Year-end advertising copy issues
The end of the year is here. It is the time when many individuals worldwide recover from their shopping sprees. At least those who did not do so during Christmas or Thanksgiving’s Black Friday shopping spree.
They’ve purchased loads of presents and goodies for their family, for themselves, for their friends, relatives, and loved ones and for various people who are in some way important to them. It is precisely at this time of the year where advertising as made a lot of sense. Much care should be taken when crafting messages destined for their clients but brands somehow seem to miss this. It is now that the ads must be more appealing and persuasive. It is now that people will pay attention to a theme perfectly suited to the season and it is now that spelling and grammar mistakes make an impact and steal brand equity.

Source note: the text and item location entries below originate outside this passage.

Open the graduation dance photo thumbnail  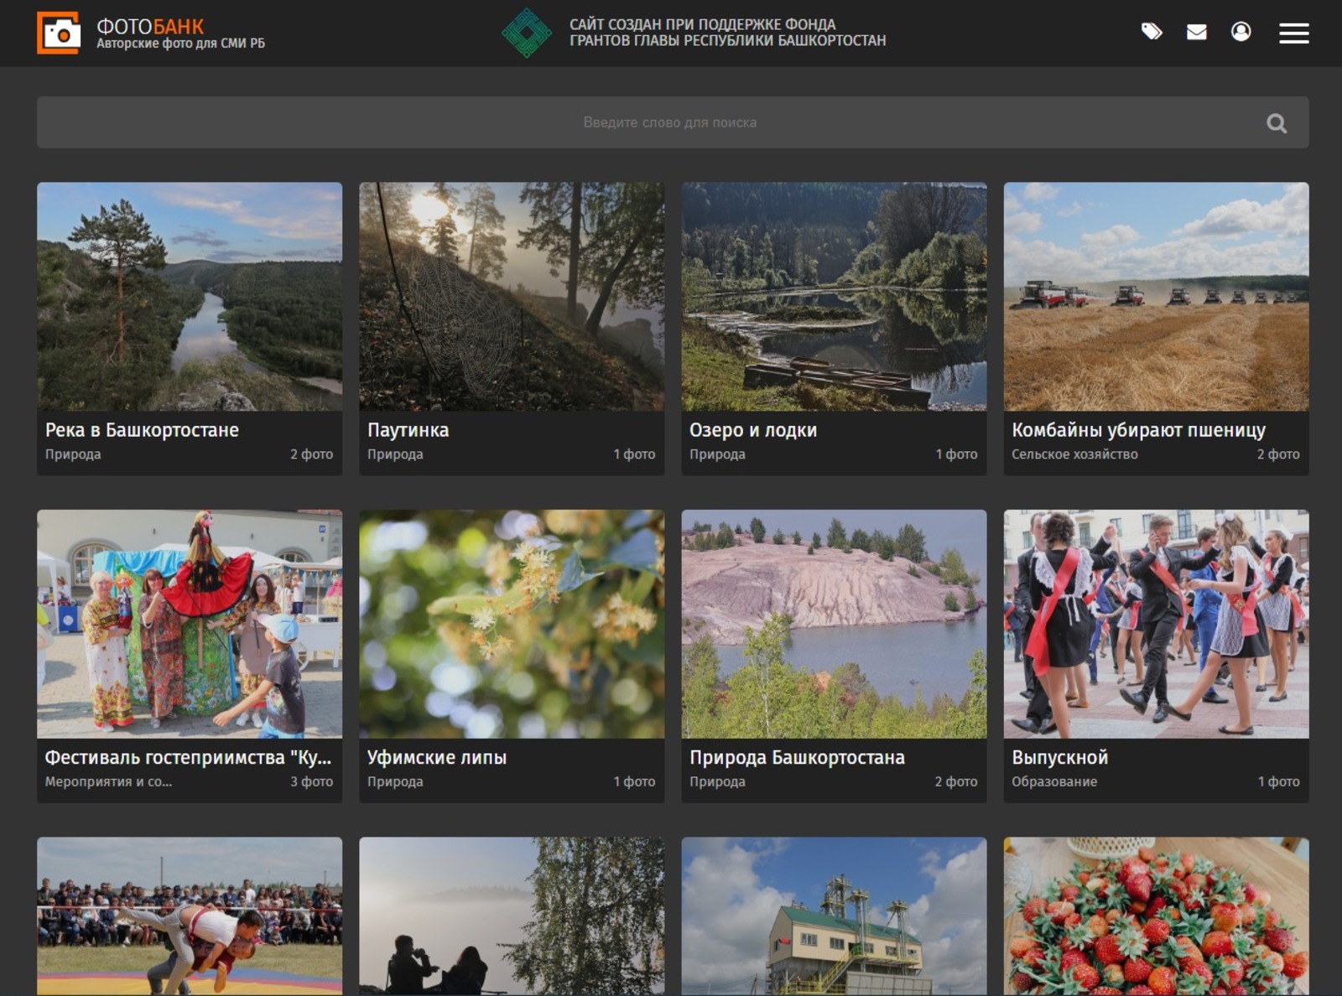tap(1156, 624)
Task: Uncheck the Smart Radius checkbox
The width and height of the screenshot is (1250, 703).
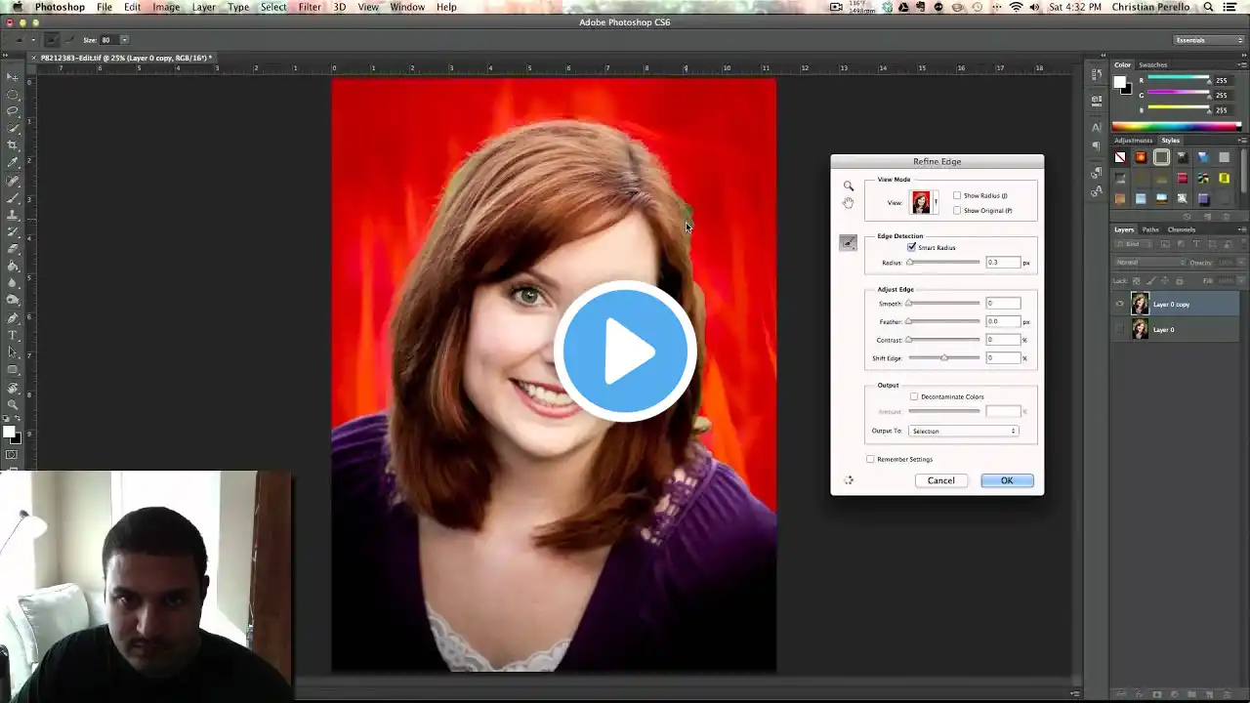Action: coord(912,247)
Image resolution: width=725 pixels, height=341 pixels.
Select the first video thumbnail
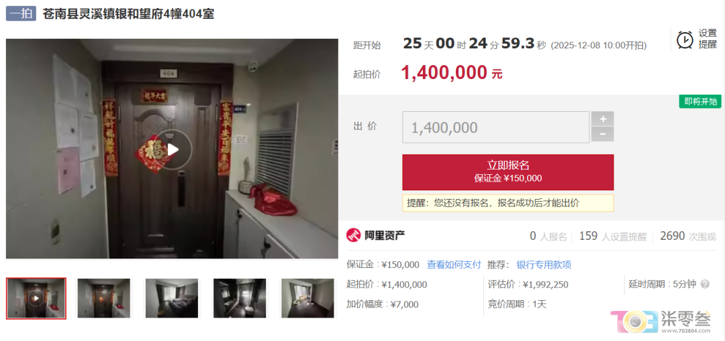[36, 298]
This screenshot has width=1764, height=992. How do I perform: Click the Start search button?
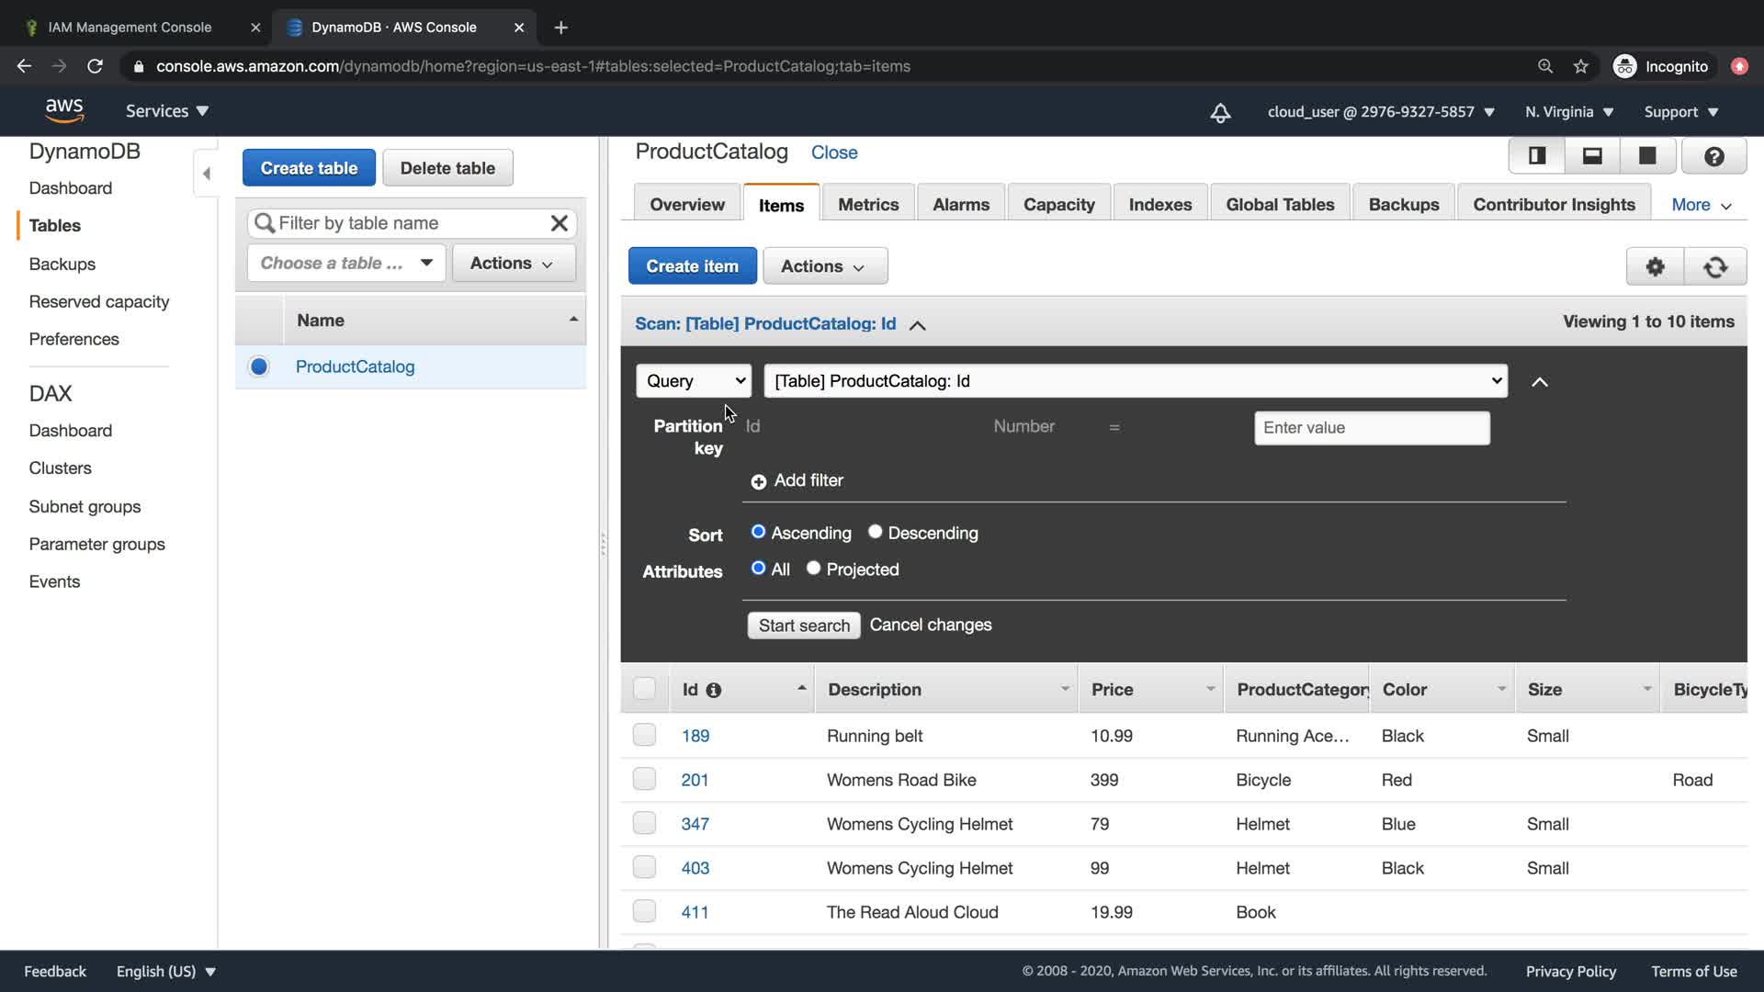coord(803,626)
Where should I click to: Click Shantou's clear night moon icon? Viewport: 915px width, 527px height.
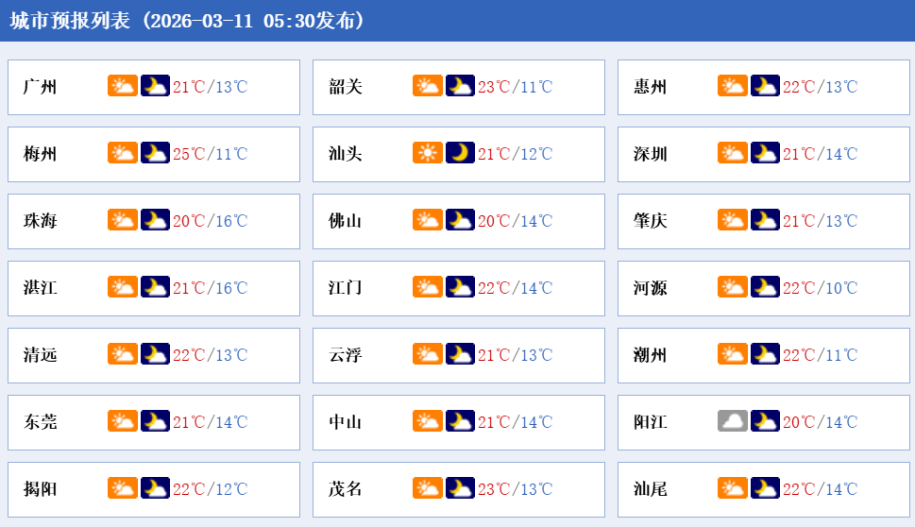pos(460,154)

To be clear, poorly crafted advertising copy is a waste of a company’s advertising spend and should be viewed as such. It is tantamount to theft/fraud on the part of the business’ staff. Internally, employees would be reprimanded and externally, outsourced contracts would be affected if companies perceived themselves affected in a detrimental way. But they’ll let poor spelling go unnoticed. And, it must be said, what makes this worse is that online the messages could still be fixed and republished on the fly! That makes this almost criminal.
Yes, the periphery has crossed the bounds of print media and marketing, those working people who should not be online reading blogs are in doing so and watching these adverts and web banners on websites and in magazines it is critical that the advertisements reflect the brand images companies are trying so desperately to convey.
Luckily, it is not only the advertisement copy which speaks to the viewers or only the content. The photographic elements should be appealing and impressive. In this respect, most marketing departments are less likely to make errors.
For as long as people can read and they want to read English, words will play a very important role, sometimes as important or more than the picture. It’s the picture which mainly speaks draws the attention but then the words take over. It’s quite a tough and expensive job, attracting the reader and persuading him or her to linger on and read the ad. The least we can do is speak the English language proper.